Members of the U.S. Secret Service and other law enforcement agencies respond to the shooting of two members of the West Virginia National Guard near the White House on Nov. 26, 2025. (Photo by Anna Moneymaker/Getty Images)

WASHINGTON — The man accused in the shooting of two West Virginia National Guard members in the District of Columbia pleaded not guilty in his Tuesday arraignment hearing, during which he appeared virtually from a hospital bed.

U.S. Army Spc. Sarah Beckstrom, 20, died as a result of her injuries, and U.S. Air Force Staff Sgt. Andrew Wolfe, 24, remains in the hospital with severe wounds. 

D.C. Superior Court Magistrate Judge Renee Raymond denied bond for 29-year-old Rahmanullah Lakanwal, an Afghan national who officials allege drove across the United States to the district from his residence in Washington state.

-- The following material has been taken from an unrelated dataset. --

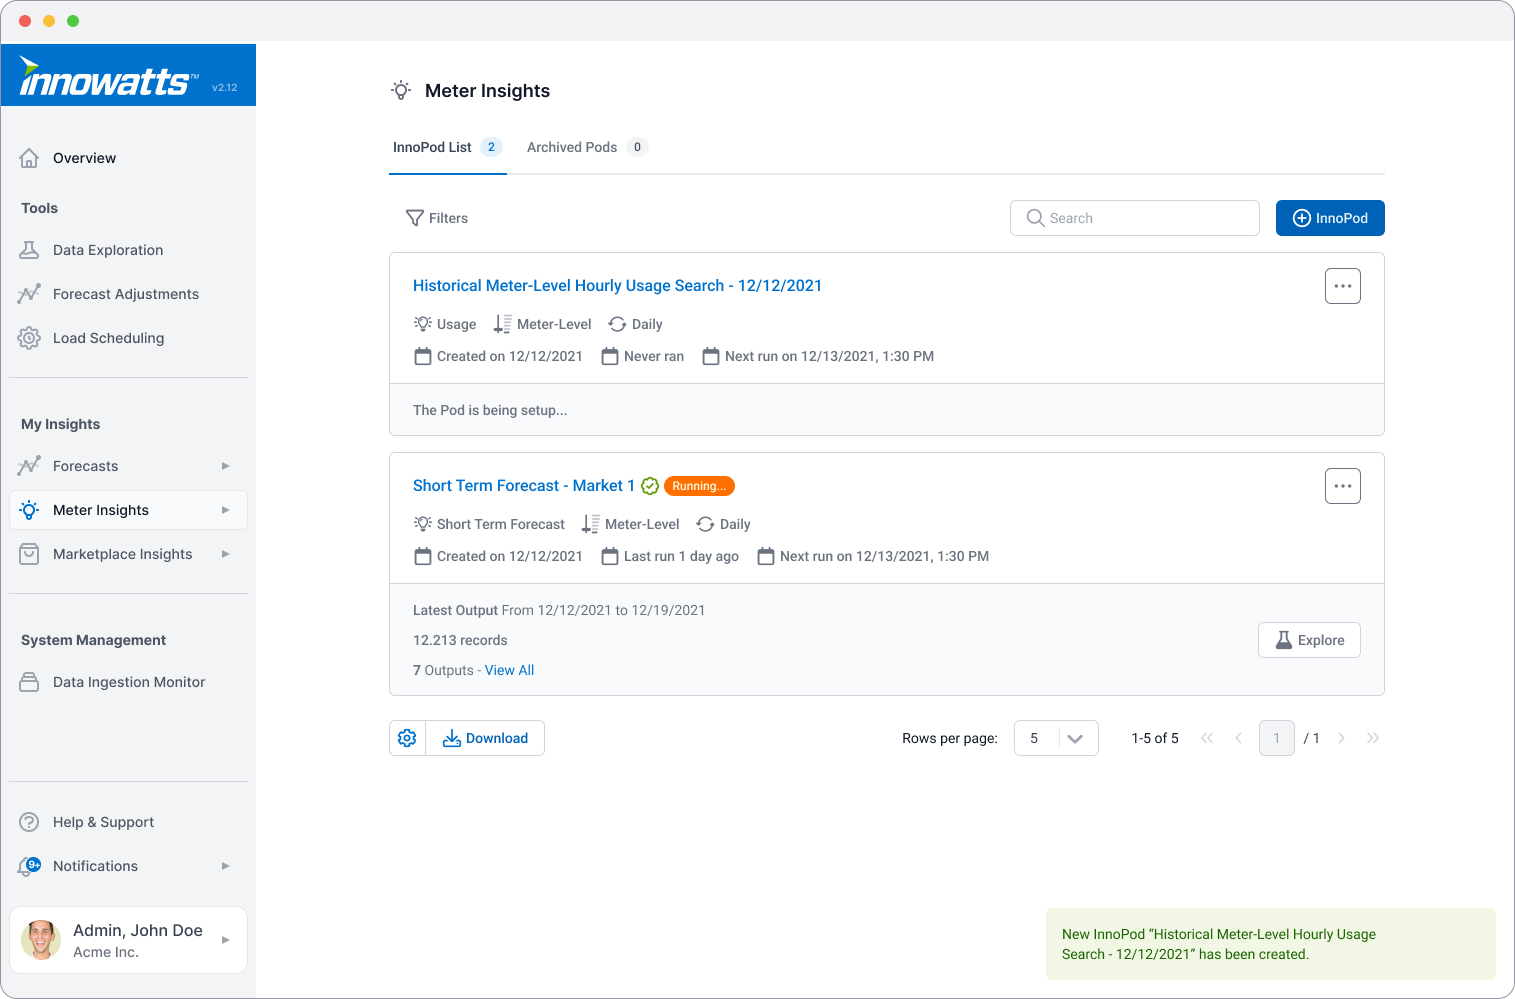The width and height of the screenshot is (1515, 999).
Task: Click the table settings gear icon
Action: tap(407, 738)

The guard members were attacked while on duty in a downtown neighborhood blocks from the White House.

“He came across the country 3,000 miles, armed with a specific purpose in mind,” Judge Raymond said in her reasoning for denying him bond. “The government’s case is exceedingly strong.”

The U.S. Attorney’s Office filed charges Tuesday for first-degree murder while armed; possession of a firearm; and assault with the intent to kill. 

Lakanwal’s next court date is Jan. 14.

“The nature and circumstances of the instant offense, the strength of the government’s case, and the sheer terror that resulted, that continues to animate because of his actions, leads me to conclude that no conditions or combination of conditions, will reasonably ensure the safety of the community,” Raymond said.

West Virginia Gov. Patrick Morrisey wrote on social media Tuesday that Wolfe “remains in critical condition but is stable.”

“Doctors and the family are optimistic about his current progress and note that he has responded to some basic requests such as a thumbs up sign and wiggling his toes,” Morrisey said.

Troops in the district

The West Virginia National Guard members shot last week are among the 2,000 troops stationed in the district since August, after President Donald Trump declared a “crime emergency.” 

Republican governors have offered to send their states’ reserves of National Guard members to the nation’s capital. A federal judge last month found the president’s deployment of troops to the district illegal. 

Lakanwal was granted asylum this year after he came to the United States through a special humanitarian program for Afghanistan allies who served along American forces and had to flee the country after the Taliban took it over following the chaotic U.S. withdrawal in 2021. 

The shooting that took place on the eve of the Thanksgiving holiday has resulted in Trump expanding his immigration crackdown to include a halt to asylum applications, as well as increased scrutiny on visa applications from Afghan nationals. 

“In the wake of last week’s atrocity, it is more important than ever to finish carrying out the president’s mass deportation operation,” White House press secretary Karoline Leavitt said at Monday’s press briefing. “They must go back to their home countries.”

Translator appears for Lakanwal

During Tuesday’s arraignment, Lakanwal seemed to thrash around in pain in his hospital bed. A translator also appeared virtually for Lakanwal. 

Lakanwal’s lawyer raised concerns about U.S. Attorney Jeanine Ferris Pirro, a former Fox News host, holding future press conferences, warning that could harm a “free and fair trial” for Lakanwal. Pirro held a press conference on Thanksgiving morning to discuss the shooting.

“The government at their own peril … continue to taint a potential jury pool against Mr. Lakanwal as a result of their press conferences,” he said.

Department of Defense press secretary Kingsley Wilson said during a Tuesday briefing at the Pentagon that all National Guard members in the district would be armed. 

Following last week’s shooting, Defense Secretary Pete Hegseth said he would request an additional 500 National Guard members be deployed in the district. 

It’s unclear if that directive would violate a federal judge’s order that found the August deployment unlawful. The federal judge stayed her Nov. 20 order for three weeks to give the administration time to either appeal or remove the troops. The Trump administration filed an emergency appeal after the shooting in the district.

Ashley Murray contributed to this report.